OMG I'm Totally Buggin

Part II of a diptych by Imani Etilé

Lifestyle & Identity

Good Morning Cicada

For the past forty five minutes, I’ve been splashing around in the Bellemare's backyard reveling in the superiority that saline pools hold over chlorine ones. I’m here alone, everyone is out at work or school so I’ve allowed myself maximum foolishness. I make sure to hit all the classics; underwater headstands, somersaults, mermaid stuff, and generally finding every way to launch myself into and out of the water. When my head is underwater, all the noises of the outside world drown away. All the noises except for one. In the high heat of summer months in Provence, the only sound that is inescapable, even under water, is the shrieking chorus of the cicadas. Each one of them expands and contracts their abdomen to release a mating call that isn’t unlike the sound of fingernails on a chalkboard. 

How irritating the sound is. Every day I find myself caught in the same thought loop that lasts about thirty seconds. My irritation never lasts long because, by the end of the thirty seconds, I once again change my mind to acknowledge that there is a level of romance in the song of the cicadas. This sound marks the beginning of summer here in the South of France. It’s a sound that promises eating long dinners outside and watching your arm hairs turn yellow under the Mediterranean sun. If the sound of cicadas carries to the beach, it is a good sign because this means there is enough breeze to fight off the languid heat. 

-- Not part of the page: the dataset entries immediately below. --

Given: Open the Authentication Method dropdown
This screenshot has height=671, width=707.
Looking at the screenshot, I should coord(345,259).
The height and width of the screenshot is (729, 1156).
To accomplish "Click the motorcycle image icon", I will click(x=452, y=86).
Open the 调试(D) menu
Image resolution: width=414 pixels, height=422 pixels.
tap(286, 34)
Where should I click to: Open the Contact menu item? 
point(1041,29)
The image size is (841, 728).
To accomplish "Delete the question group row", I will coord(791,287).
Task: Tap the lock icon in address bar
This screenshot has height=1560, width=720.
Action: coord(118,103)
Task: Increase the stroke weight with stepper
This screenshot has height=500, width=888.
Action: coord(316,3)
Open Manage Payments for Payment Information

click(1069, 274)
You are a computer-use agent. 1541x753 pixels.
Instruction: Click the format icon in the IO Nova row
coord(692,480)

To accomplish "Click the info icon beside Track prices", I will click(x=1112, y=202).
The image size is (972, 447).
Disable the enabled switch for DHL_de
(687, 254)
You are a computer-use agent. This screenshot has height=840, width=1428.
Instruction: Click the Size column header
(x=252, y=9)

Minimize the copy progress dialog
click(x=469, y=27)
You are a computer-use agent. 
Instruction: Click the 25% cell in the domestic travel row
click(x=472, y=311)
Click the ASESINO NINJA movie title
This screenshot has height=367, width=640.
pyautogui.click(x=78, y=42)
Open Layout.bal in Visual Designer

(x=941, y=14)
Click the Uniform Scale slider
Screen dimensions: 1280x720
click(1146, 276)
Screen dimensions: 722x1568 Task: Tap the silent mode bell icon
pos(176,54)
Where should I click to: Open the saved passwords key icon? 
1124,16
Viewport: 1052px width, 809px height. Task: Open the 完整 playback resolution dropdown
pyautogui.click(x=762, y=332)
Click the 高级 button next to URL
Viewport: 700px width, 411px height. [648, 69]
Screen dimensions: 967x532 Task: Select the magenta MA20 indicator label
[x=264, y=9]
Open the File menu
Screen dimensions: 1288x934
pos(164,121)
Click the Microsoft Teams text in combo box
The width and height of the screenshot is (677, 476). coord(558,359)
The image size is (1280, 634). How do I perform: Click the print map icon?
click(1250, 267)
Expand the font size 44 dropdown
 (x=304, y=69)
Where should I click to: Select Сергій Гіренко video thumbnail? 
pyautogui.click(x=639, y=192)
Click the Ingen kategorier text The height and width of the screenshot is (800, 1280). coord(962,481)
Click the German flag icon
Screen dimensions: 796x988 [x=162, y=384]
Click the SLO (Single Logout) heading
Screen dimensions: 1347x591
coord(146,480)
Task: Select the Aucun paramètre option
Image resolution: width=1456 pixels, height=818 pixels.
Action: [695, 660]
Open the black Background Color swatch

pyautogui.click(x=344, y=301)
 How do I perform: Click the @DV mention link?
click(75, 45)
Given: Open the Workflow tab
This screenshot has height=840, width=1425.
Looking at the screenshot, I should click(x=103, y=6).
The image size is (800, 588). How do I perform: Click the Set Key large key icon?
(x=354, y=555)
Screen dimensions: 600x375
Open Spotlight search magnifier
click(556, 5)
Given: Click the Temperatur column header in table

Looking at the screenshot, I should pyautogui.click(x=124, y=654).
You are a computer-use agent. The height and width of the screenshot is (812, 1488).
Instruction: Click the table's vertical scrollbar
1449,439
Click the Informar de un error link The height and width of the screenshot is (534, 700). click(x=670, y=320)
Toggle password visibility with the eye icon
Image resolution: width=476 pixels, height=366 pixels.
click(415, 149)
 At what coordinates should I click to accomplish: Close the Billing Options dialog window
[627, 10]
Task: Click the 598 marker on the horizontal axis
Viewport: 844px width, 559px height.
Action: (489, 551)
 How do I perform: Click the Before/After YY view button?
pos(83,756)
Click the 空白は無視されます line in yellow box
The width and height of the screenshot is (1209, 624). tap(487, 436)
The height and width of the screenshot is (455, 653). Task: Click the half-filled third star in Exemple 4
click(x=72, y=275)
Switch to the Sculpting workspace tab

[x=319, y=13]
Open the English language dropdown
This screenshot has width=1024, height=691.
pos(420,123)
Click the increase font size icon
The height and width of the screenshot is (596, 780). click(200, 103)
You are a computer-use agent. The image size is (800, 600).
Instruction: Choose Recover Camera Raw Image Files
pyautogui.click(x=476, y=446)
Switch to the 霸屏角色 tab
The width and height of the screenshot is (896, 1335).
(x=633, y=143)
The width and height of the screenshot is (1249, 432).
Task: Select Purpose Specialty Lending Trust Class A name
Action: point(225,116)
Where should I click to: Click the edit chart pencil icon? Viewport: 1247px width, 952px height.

I’ve permanently changed my mind actually. The song of the cicadas is a comfortable sound, a happy sound. I tune my ears to focus on the call of just one. I try to find a pattern in the staccato that projects so loudly from its small body. But there is no rhythm or pattern to the call. I walk around the backyard trees, carefully searching for the evasive camouflaged insects, and listen to a few different ones. 

Although none of them have a consistent cadence, every few minutes they all synchronize to release one loud shriek in unison before returning to their separate parts in the chorus. Because there is no rhyme or reason, each one has their own beat, their own style. And somehow, when combined, they all seem to have their own small yet important part in the symphony. It is as if the moments of unison are checkpoints to ensure that each is in the right measure. 

When the sun starts to sink and the trees fall into the shadows, one by one each tree falls silent. There are several cicadas in each tree but it is as if there is a sudden collective decision to catch and hold their breath. Some trees remain silent for the rest of the evening and night while some briefly come back to life. It starts with just one. She chirps tentatively. She sounds timid and a little unsure of herself but she is brave enough to break the silence. It doesn’t take long for others to join her. It’s almost as if you can hear the confidence of the first growing stronger with each friend that sings out in support. Only one initiates, but they finish in unison, as if an invisible conductor’s baton swooshes in final punctuation ending with a closed fist.

Every morning, a courageous cicada sings at the first signs of warmth under the sun. By the end of the day, hundreds have joined her. Then the cool night air comes and with it a contemplative and restful silence until the moon says goodnight to the stars and the sun says good morning to the cicadas.